## Instructions for the task:
Whenever the word "progress" shows up in a line of the data, copy that line.

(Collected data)
-- Opening Marker --

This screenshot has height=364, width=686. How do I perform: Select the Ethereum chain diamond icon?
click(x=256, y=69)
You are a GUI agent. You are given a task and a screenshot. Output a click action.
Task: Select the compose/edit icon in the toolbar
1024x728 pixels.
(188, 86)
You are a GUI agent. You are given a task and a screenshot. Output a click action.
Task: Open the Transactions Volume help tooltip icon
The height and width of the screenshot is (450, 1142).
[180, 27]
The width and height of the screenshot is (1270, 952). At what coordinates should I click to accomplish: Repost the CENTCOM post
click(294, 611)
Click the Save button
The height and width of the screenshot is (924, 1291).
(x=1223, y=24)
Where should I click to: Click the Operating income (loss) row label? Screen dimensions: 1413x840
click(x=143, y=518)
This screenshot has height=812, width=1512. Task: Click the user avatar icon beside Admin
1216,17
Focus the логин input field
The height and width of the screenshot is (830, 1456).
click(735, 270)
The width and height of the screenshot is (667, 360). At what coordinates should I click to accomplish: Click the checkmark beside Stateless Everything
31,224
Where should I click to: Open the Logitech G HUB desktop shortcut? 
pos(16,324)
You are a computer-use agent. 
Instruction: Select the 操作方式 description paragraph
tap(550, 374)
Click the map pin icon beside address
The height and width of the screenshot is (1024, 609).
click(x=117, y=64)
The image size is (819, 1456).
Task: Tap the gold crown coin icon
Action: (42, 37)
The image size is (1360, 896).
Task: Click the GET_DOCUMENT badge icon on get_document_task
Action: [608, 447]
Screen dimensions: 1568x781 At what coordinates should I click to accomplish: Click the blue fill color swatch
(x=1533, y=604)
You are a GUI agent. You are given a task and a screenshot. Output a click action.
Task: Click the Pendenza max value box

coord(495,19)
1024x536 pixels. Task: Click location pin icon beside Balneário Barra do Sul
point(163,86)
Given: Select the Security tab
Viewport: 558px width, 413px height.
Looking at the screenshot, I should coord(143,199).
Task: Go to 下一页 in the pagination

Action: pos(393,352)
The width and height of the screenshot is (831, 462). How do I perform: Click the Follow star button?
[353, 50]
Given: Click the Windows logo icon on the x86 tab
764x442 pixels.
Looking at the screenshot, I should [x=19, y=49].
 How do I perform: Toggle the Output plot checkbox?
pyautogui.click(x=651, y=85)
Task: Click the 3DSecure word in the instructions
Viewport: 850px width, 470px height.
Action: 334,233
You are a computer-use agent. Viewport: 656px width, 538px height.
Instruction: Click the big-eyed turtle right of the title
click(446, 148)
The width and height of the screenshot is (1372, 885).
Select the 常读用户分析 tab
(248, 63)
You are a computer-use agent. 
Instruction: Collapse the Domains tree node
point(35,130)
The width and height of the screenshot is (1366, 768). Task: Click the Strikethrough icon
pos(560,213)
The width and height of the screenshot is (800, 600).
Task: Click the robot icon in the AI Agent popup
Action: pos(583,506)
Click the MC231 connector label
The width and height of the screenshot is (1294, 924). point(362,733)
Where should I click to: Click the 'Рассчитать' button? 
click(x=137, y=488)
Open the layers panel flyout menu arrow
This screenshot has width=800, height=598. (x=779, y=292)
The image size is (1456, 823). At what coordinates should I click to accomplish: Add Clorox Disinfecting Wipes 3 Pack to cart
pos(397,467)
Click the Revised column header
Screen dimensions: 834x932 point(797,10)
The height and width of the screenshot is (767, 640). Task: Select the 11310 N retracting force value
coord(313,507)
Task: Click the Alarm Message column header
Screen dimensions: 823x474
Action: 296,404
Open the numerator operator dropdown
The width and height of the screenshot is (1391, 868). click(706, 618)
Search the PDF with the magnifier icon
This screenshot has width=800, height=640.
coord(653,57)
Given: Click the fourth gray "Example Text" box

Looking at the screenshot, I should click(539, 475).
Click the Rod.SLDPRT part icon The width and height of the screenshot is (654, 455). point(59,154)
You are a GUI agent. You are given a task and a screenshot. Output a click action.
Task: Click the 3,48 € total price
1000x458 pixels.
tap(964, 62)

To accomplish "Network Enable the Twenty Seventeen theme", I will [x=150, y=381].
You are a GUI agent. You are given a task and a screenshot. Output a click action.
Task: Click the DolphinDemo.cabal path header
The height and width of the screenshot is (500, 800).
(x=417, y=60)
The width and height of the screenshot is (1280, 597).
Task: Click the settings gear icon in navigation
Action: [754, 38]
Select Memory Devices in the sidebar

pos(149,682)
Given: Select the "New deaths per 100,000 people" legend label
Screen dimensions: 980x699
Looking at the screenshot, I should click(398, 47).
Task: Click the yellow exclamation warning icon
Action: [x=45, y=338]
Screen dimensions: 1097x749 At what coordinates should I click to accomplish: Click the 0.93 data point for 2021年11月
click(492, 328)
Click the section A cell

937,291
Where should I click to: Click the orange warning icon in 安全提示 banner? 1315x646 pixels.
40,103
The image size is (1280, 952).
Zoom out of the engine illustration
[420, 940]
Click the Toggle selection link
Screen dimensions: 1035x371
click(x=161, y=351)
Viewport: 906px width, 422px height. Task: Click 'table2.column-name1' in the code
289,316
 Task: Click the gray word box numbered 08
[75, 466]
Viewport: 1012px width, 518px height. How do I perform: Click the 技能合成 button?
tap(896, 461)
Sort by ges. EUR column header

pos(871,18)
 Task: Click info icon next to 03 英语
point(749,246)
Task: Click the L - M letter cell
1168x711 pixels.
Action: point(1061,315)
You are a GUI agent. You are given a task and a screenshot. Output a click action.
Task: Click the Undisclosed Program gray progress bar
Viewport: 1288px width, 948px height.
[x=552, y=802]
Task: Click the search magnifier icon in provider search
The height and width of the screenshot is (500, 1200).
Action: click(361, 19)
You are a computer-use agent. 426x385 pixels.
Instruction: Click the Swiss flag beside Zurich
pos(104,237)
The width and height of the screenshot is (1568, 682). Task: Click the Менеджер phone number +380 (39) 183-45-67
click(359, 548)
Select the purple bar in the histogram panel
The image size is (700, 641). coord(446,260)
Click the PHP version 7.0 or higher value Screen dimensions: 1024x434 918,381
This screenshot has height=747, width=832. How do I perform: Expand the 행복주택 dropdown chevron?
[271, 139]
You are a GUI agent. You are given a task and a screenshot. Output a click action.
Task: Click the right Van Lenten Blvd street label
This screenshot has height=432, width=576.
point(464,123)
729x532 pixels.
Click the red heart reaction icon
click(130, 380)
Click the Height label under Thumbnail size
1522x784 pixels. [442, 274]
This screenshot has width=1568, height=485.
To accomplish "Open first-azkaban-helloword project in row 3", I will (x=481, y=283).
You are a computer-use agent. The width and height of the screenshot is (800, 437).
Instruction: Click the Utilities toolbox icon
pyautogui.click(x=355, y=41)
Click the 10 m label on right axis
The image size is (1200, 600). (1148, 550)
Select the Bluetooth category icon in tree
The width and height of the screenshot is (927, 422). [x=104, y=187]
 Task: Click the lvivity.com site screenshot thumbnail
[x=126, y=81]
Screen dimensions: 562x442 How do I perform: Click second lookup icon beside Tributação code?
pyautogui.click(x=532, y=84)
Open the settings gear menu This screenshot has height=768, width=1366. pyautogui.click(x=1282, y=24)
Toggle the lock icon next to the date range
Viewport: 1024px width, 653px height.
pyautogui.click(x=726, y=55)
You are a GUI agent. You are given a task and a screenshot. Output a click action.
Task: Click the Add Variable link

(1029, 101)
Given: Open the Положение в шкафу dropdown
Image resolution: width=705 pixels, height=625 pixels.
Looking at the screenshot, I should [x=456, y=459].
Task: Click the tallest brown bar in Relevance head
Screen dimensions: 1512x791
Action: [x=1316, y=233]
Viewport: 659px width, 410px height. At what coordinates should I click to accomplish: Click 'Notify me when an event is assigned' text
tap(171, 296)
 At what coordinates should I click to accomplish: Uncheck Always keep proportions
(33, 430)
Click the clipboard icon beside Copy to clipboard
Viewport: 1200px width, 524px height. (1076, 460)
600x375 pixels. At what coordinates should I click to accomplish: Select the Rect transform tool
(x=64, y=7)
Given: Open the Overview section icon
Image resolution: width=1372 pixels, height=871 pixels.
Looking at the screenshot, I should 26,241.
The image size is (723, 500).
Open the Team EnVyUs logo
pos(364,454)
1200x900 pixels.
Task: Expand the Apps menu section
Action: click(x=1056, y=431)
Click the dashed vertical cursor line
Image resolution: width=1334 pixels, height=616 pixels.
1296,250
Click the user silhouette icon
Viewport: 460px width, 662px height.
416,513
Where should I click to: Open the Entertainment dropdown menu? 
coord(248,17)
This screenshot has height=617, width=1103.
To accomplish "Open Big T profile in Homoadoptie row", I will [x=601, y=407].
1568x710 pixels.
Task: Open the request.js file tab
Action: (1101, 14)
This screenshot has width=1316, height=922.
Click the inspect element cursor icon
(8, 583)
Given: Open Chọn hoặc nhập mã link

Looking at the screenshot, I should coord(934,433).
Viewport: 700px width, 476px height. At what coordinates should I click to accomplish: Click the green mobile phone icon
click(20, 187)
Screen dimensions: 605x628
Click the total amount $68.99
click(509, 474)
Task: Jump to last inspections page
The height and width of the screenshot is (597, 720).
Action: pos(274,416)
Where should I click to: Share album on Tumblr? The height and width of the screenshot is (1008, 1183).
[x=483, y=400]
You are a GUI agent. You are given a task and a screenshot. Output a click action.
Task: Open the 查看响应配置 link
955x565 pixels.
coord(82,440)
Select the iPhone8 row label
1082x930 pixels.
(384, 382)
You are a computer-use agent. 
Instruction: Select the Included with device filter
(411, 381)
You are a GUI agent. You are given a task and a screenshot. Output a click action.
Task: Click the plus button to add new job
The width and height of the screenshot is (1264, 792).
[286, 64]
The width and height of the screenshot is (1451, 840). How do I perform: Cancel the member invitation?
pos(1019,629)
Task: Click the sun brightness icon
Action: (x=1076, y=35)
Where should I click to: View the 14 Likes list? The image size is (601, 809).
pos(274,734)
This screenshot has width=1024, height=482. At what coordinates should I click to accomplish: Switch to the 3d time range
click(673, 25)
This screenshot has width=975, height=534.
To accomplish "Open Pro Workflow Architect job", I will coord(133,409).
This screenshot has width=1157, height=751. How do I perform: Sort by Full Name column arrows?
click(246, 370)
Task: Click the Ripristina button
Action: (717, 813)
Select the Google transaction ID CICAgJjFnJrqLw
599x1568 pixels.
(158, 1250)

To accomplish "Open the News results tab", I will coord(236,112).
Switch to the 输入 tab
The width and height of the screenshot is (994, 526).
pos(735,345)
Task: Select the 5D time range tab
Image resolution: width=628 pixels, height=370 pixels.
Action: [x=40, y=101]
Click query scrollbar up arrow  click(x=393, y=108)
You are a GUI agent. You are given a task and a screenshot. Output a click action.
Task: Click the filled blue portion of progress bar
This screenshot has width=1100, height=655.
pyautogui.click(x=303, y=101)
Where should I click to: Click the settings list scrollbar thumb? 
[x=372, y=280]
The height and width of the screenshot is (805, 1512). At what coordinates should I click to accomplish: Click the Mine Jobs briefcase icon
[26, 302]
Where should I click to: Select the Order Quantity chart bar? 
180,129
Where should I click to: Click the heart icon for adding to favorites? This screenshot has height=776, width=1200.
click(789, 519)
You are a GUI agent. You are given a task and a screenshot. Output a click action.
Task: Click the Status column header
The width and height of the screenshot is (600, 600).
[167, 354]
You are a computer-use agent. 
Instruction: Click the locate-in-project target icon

-- Closing Marker --

## Task solution:
Task: Click the Undisclosed Program gray progress bar
Task: Click the filled blue portion of progress bar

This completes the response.